O Prouni é um programa do governo federal que tem como objetivo conceder bolsas de estudo integrais e parciais em instituições privadas de ensino superior. As bolsas são ofertadas para cursos de graduação e sequenciais de formação específica e o público-alvo são estudantes sem diploma de nível superior.

Para se inscrever, é necessário que o estudante tenha realizado no mínimo uma das últimas edições do Exame Nacional (Enem) e tenha alcançado pelo menos 450 pontos de média nas notas das cinco provas do exame.
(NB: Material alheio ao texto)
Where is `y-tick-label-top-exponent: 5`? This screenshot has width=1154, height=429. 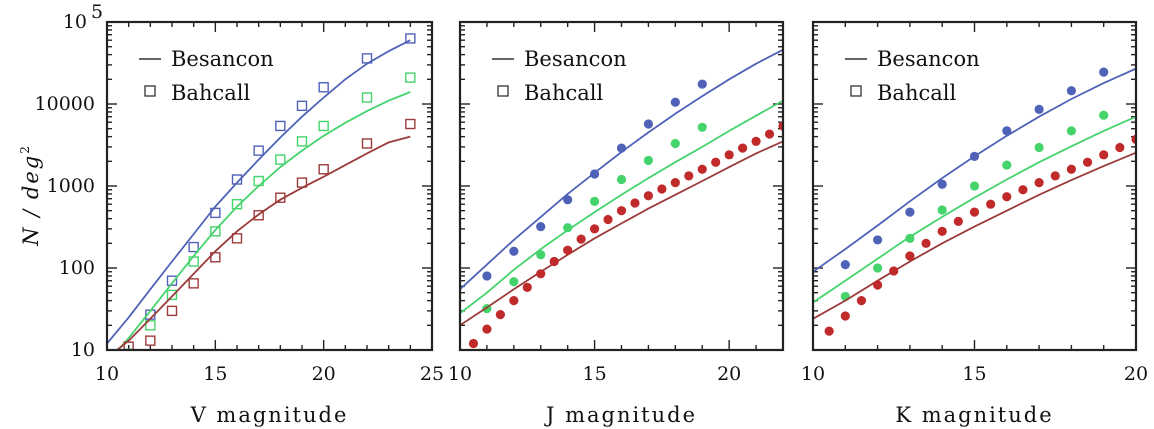 y-tick-label-top-exponent: 5 is located at coordinates (97, 12).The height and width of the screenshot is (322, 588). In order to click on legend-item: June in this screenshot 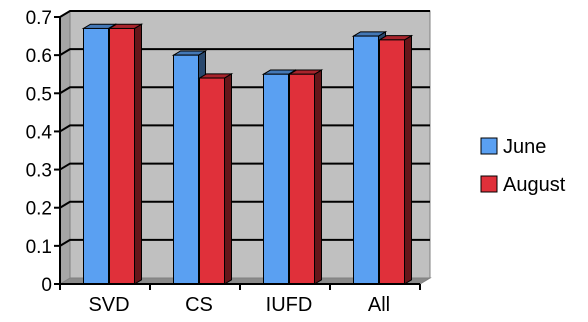, I will do `click(513, 147)`.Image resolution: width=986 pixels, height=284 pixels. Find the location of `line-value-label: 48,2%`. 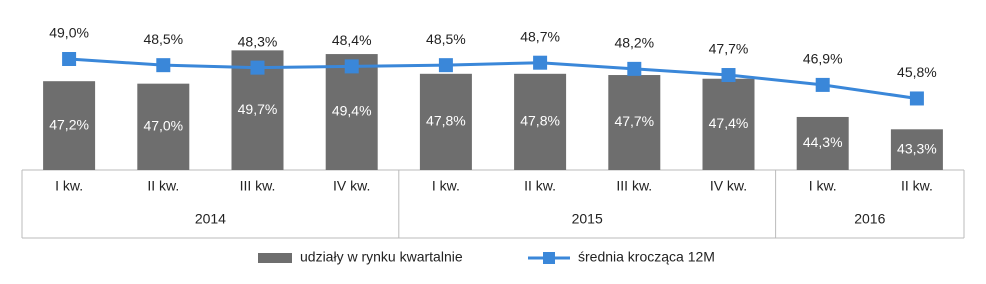

line-value-label: 48,2% is located at coordinates (634, 43).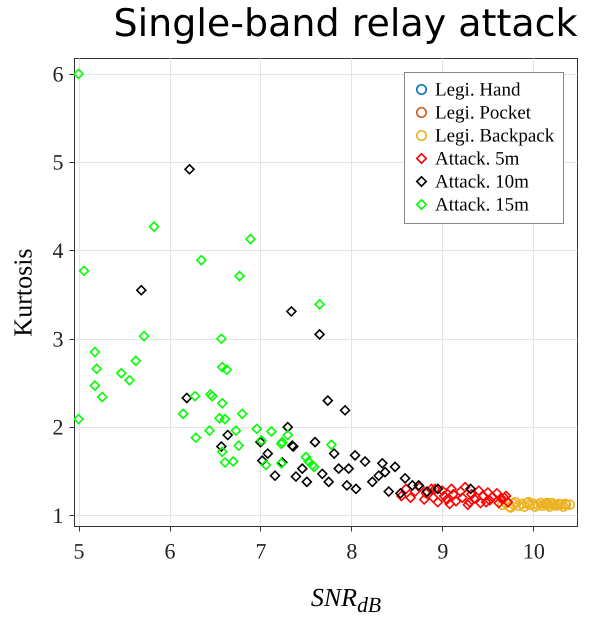 Image resolution: width=601 pixels, height=635 pixels. Describe the element at coordinates (495, 136) in the screenshot. I see `legend-label: Legi. Backpack` at that location.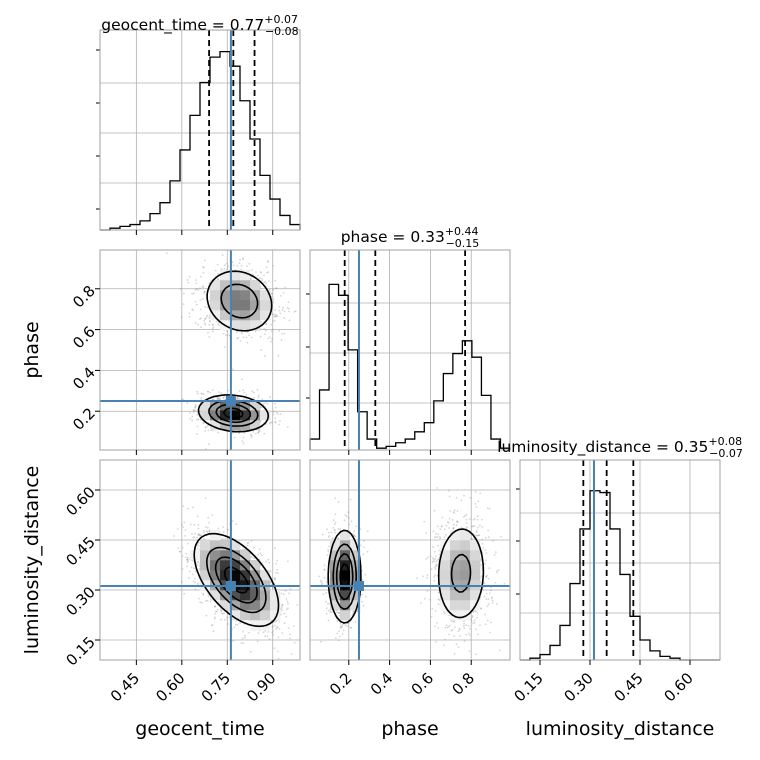 Image resolution: width=760 pixels, height=760 pixels. What do you see at coordinates (230, 402) in the screenshot?
I see `truth-marker` at bounding box center [230, 402].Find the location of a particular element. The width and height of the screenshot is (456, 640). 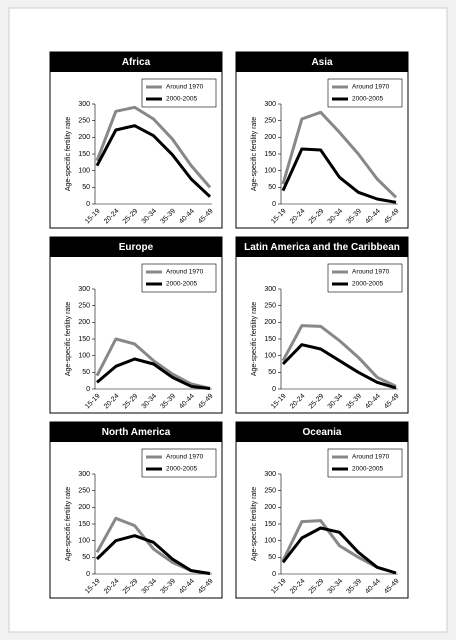

panel-title: Africa is located at coordinates (136, 62).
O candidato não pode ter tirado zero na prova da redação nem ter realizado o exame como treineiro.

Gabriel Victor, de 24 anos, foi selecionado para o Prouni em 2019, para cursar análise e desenvolvimento de sistemas, em Recife (PE). Ele concluiu o curso em 2021 e hoje trabalha na área. “Eu fiz meu curso com a bolsa do Prouni, a bolsa integral, 100%. E foi muito importante para mim essa bolsa, porque sem ela, eu não teria condições de pagar a faculdade. E também, eu não ia estar trabalhando no que eu estou trabalhando hoje”, explica.

O analista e desenvolvedor de sistemas afirma que, antes do Prouni, havia iniciado outro curso, mas por conta da distância e do horário não conseguiu se formar. Com o programa, ele conseguiu estudar perto de casa, foi capaz de se dedicar mais e concluir a formação no ensino superior.